常见命令
Topic
创建Topic
查看topic
$ ./kafka-topics.sh --zookeeper localhost: 2181/kafka --describe --topic topic-demo
Topic: test TopicId: Zi5yXIXcTZuLE_MkTyC-Wg PartitionCount: 4 ReplicationFactor: 3 Configs:
Topic: test Partition: 0 Leader: 2 Replicas: 2,0,1 Isr: 2,0,1
Topic: test Partition: 1 Leader: 0 Replicas: 0,1,2 Isr: 0,1,2
Topic: test Partition: 2 Leader: 1 Replicas: 1,2,0 Isr: 1,2,0
Topic: test Partition: 3 Leader: 2 Replicas: 2,1,0 Isr: 2,1,0
[–describe] 展示主题的更多具体信息
查看所有topic
./kafka-topics.sh --list --zookeeper localhost:2181
Producer
控制台生产者
./kafka-console-producer.sh --broker-list localhost:9092 --topic test-topic
Consumer
从最后一条消息的偏移量+1开始消费
./kafka-console-consumer.sh --bootstrap-server localhost:9092 --topic test-topic
[–from-beginning] 从头开始消费 [–consumer-property] group.id={id} 设置消费者组。同一个消费者组中的消费者,如果订阅了相同的topic,只能有一个消费者收到消息(单播消息)。不同消费者组的消费者只能有一个消费者收到消息(多播)

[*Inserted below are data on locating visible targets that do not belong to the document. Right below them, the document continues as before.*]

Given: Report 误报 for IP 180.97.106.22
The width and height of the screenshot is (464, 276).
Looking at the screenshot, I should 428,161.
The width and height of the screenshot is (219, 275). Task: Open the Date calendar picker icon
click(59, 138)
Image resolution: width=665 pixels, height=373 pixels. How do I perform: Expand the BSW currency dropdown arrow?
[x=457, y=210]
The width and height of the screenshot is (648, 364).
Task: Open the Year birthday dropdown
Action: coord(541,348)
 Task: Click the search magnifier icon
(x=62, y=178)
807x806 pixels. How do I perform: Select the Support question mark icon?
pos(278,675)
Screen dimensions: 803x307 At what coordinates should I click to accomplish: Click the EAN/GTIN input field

查看消费者组 ./kafka-consumer-groups.sh –bootstrap-server localhost:9092 –list 查看kafka中的消费者组
./kafka-consumer-groups.sh –bootstrap-server localhost:9092 –describe –group test-group 查看组的详细信息: GROUP TOPIC PARTITION CURRENT-OFFSET LOG-END-OFFSET LAG CONSUMER-ID HOST CLIENT-ID test-group test-topic 0 29 29 0 consumer-test-group-1-ed58cfd7-73ac-48c6-8f36-cbb58c833c96 /127.0.0.1 consumer-test-group-1
./kafka-topics.sh –describe –zookeeper localhost:2181 –topic my-topic 产看消息状态
Topic: my-topic TopicId: nlRdagkNQ3-2Rfr6FEP9sA PartitionCount: 2 ReplicationFactor: 3 Configs: Topic: my-topic Partition: 0 Leader: 0 Replicas: 2,1,0 Isr: 0,1,2 Topic: my-topic Partition: 1 Leader: 0 Replicas: 0,2,1 Isr: 0,1,2
同一topic 的不同分区Leader可能不同
| ps -aux | grep server1.properties |
./kafka-consumer-groups.sh –bootstrap-server iot-kafka-service:9092 –describe –all-groups 查看所有消息的消费状态
同步与异步
同步发送消息是,生产者会阻塞,直到broker发送ack消息,超时时间为3秒,重试次数为3次。ack是可以设置的,
- 0,发送给cluster后直接返回ack,不管broker有没有收到
- 1,Leader收到消息,并写入log文件
- -1/all,leader写入log文件,并且同步给其它follower,可以通过min.insync.replicas指定最少由多少个follower收到消息,默认为1,推荐为大于等于2,方便重新选举leader
每个生产者默认有个32m的缓冲区,消息首先被塞入缓冲区,生产者本地线程每次拉取16k的消息。如果缓冲区没有16k,10ms后自动拉取。
Polll
两次poll时间超过30s,Kafka会认为消费者消费能力不足,改消费者会被踢出消费组
消费方式
指定分区消费 从头消费 指定offset消费 指定时间消费 新的消费组启动后,默认从消费者启动后开始消费,也可指定从头开始消费,以后启动时从记录到的offset处开始消费。
Controller
当分区的Leader副本出现故障时,由controller负责选举新的分区副本。。broker在创建的时候会向zookeeper注册创建临时序号节点,谁最小谁就是controller。Topic中有个isr属性会对broker集群的状态做排序,选取排在Leader后面的broker作为新的Leader。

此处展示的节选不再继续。